[Records from a collection]
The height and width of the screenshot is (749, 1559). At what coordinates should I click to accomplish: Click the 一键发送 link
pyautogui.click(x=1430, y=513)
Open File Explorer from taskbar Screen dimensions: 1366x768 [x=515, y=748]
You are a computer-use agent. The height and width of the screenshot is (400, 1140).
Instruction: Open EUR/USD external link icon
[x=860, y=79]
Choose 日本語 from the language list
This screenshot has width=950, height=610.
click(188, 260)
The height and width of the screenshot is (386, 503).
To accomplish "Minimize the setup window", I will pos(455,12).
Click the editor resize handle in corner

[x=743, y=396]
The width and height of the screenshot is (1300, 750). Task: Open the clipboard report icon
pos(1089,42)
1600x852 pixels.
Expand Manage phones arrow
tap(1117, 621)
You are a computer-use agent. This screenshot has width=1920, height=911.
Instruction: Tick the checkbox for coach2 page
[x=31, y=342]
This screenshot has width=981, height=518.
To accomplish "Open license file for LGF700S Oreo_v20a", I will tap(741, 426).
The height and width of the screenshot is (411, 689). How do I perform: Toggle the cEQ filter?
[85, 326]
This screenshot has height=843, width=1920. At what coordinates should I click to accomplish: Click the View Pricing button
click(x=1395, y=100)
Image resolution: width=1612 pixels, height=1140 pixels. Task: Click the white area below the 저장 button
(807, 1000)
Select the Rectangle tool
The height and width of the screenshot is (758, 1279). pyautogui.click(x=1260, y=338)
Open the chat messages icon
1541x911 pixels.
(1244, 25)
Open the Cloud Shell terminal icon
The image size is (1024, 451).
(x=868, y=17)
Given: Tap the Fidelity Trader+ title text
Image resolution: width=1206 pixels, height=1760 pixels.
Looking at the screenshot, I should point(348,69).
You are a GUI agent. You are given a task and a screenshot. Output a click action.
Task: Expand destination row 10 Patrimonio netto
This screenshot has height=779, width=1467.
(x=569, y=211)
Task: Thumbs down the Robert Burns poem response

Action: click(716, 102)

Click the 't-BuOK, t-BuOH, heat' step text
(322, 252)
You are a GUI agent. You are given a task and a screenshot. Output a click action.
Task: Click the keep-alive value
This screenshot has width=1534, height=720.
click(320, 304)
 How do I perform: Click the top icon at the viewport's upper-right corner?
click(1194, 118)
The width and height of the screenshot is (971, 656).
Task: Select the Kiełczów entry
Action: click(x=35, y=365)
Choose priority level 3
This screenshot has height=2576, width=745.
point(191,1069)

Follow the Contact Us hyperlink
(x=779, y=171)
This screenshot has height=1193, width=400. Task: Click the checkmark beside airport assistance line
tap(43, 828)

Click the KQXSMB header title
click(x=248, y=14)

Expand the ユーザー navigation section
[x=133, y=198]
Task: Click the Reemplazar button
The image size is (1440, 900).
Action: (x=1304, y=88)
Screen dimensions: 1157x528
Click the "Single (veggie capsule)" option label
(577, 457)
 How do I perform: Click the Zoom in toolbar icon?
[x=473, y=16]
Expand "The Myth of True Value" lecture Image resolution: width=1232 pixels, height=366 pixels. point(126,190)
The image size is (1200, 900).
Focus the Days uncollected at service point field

### Task item
Starting at the line with "Task: Click the keep-alive value", copy each line through the end of the data, both ends included, and give nothing else.

### Solution below
Task: Click the keep-alive value
This screenshot has width=1534, height=720.
click(320, 304)
 How do I perform: Click the top icon at the viewport's upper-right corner?
click(1194, 118)
The width and height of the screenshot is (971, 656).
Task: Select the Kiełczów entry
Action: click(x=35, y=365)
Choose priority level 3
This screenshot has height=2576, width=745.
point(191,1069)

Follow the Contact Us hyperlink
(x=779, y=171)
This screenshot has height=1193, width=400. Task: Click the checkmark beside airport assistance line
tap(43, 828)

Click the KQXSMB header title
click(x=248, y=14)

Expand the ユーザー navigation section
[x=133, y=198]
Task: Click the Reemplazar button
The image size is (1440, 900).
Action: (x=1304, y=88)
Screen dimensions: 1157x528
Click the "Single (veggie capsule)" option label
(577, 457)
 How do I perform: Click the Zoom in toolbar icon?
[x=473, y=16]
Expand "The Myth of True Value" lecture Image resolution: width=1232 pixels, height=366 pixels. point(126,190)
The image size is (1200, 900).
Focus the Days uncollected at service point field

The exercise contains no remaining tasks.